In short, we must reject both rationalism – with its emphasis on objective truth found by reason alone, and relativism – with its emphasis on subjective truth established by feeling alone. Instead, we must look to revelation – that is, objective truth from God, humbly understood and subjectively believed.

You can understand it with this triangle:

Scripture, reason and feeling all enable us to grasp what is true. Each informs the other, but only scripture is entirely trustworthy. When our reason is in error, our feelings may awaken us to it. We may have a sense that we’re thinking wrongly. But scripture will clarify whether that is the case. Likewise, when our feelings are in error, our reason may highlight it. A pause for thought will suggest our instincts are out. But scripture will clarify whether that is the case too. And both our reason and feeling may also give us new insight into scripture, not over-riding or correcting it, but helping us look deeper and so grasp it more fully.

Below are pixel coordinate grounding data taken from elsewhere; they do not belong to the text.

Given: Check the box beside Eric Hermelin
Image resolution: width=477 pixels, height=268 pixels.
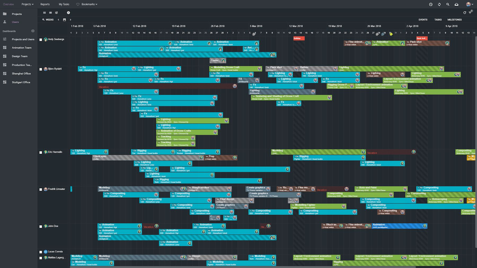Looking at the screenshot, I should pos(41,153).
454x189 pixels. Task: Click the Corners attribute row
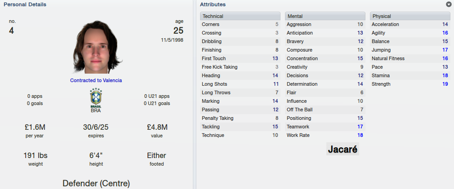[x=240, y=25]
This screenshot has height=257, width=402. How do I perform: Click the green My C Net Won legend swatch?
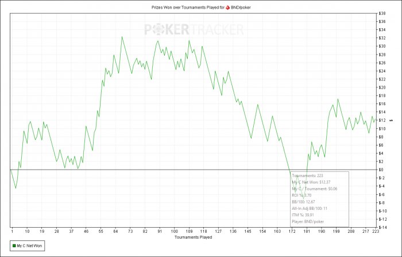14,246
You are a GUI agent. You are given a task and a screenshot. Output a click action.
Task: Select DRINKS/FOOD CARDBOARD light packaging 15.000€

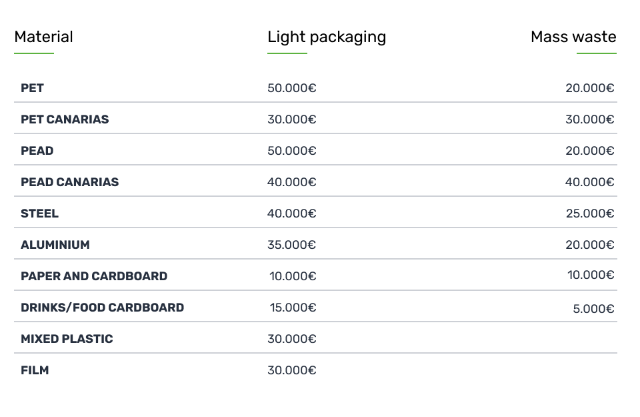(x=293, y=308)
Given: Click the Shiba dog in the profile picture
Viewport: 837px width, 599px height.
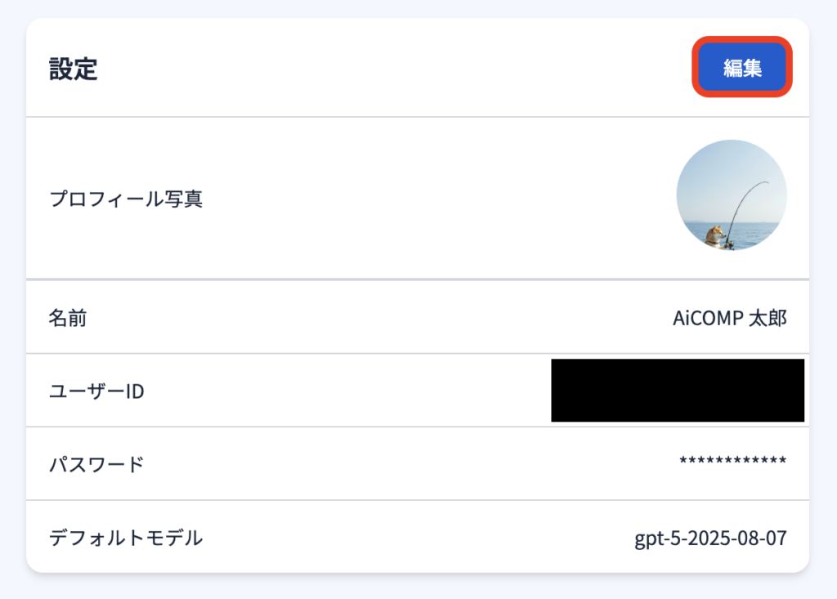Looking at the screenshot, I should click(716, 235).
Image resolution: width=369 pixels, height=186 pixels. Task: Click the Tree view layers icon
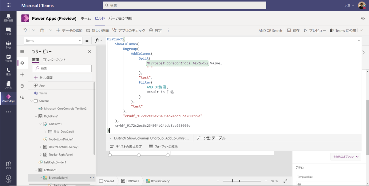tap(22, 62)
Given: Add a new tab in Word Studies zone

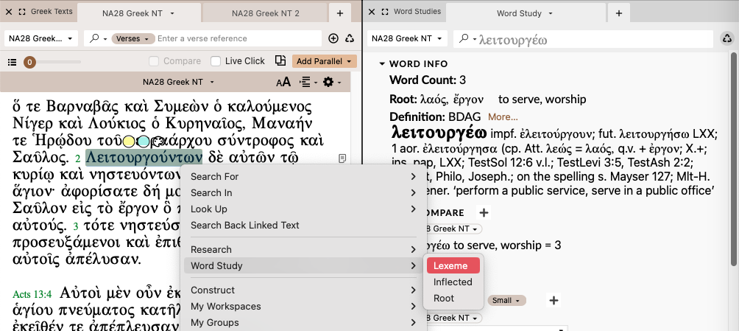Looking at the screenshot, I should click(618, 13).
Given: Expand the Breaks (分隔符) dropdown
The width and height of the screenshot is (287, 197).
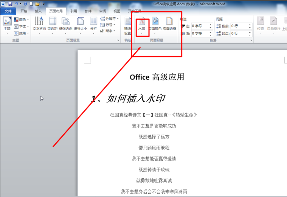Looking at the screenshot, I should coord(109,19).
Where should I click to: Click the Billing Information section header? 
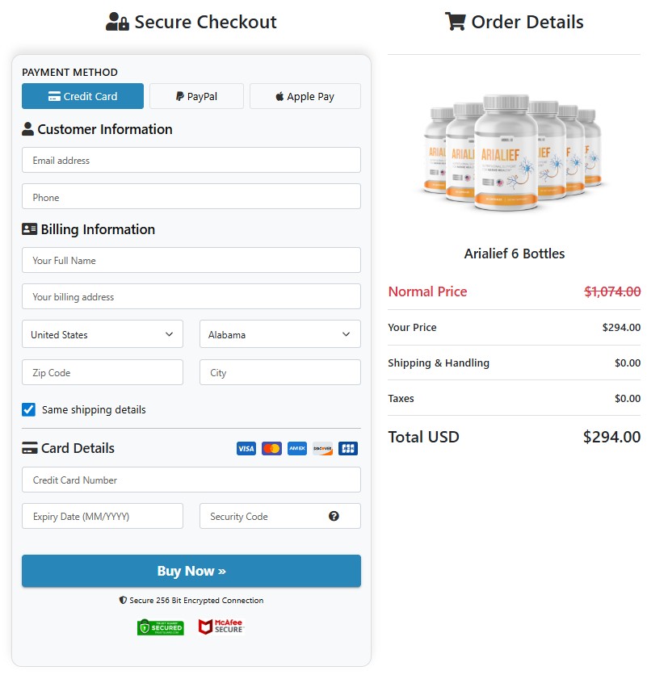pos(97,229)
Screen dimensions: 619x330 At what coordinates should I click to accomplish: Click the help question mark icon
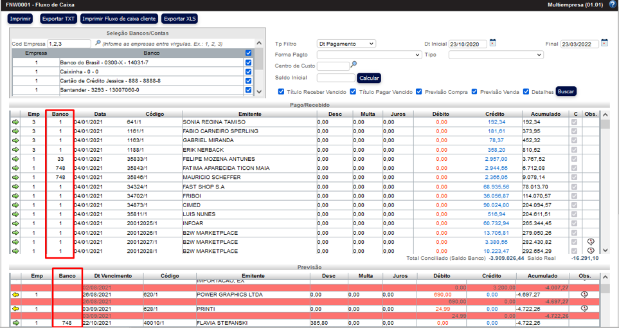612,5
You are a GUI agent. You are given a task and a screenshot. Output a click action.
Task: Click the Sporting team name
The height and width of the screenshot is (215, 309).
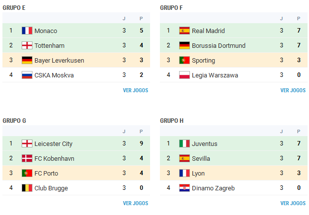[203, 60]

But we must remember that the key presupposition lying behind both rationalism and relativism is that there is no such thing as revelation (scripture) – that there is no personal God making himself known in our universe. We’ve seen that this presupposition is without foundation, but simply reflects the historical development of ideas. We’ve also seen that rationalism and relativism are both positions of faith themselves, and ones that have nihilistic, terrible and unliveable consequences that few could ever accept. In other words, the Christian worldview is a much better fit for what people instinctively know, than the secular worldview that they embrace so inconsistently and unthinkingly. Put another way, Christianity is actually a much better fit with both our reason and our feelings - when they are rightly considered.

But Christianity also has the firmest of foundations in all Christ said and did. And so it can be helpful to ask a rationalist or relativist to live for a moment in the land of “if.” Without attempting to totally dissuade them from their presuppositions, you simply ask them to imagine for a moment that there is a personal God active in our universe. You then ask whether they would accept that “if” that is the case, that this God could give good reasons to believe and ensure the existence of objective truth. If they say yes, you can at least then ask them to read the gospels for themselves before dismissing Jesus because of their presuppositions.



[1] Richard Dawkins, River Out of Eden: A Darwinian View of Life (1995), quoted from Victor J Stenger, Has Science Found God? (2001)

[2] How now shall we live, p.253

[3] We see this view in the suggestion in the media that although execution is wrong “for us” it is somehow right for the Iraqis to have executed Saddam Hussein. Now either it is morally right or wrong to take someone’s life as punishment for a crime. This is not something that depends on consensus.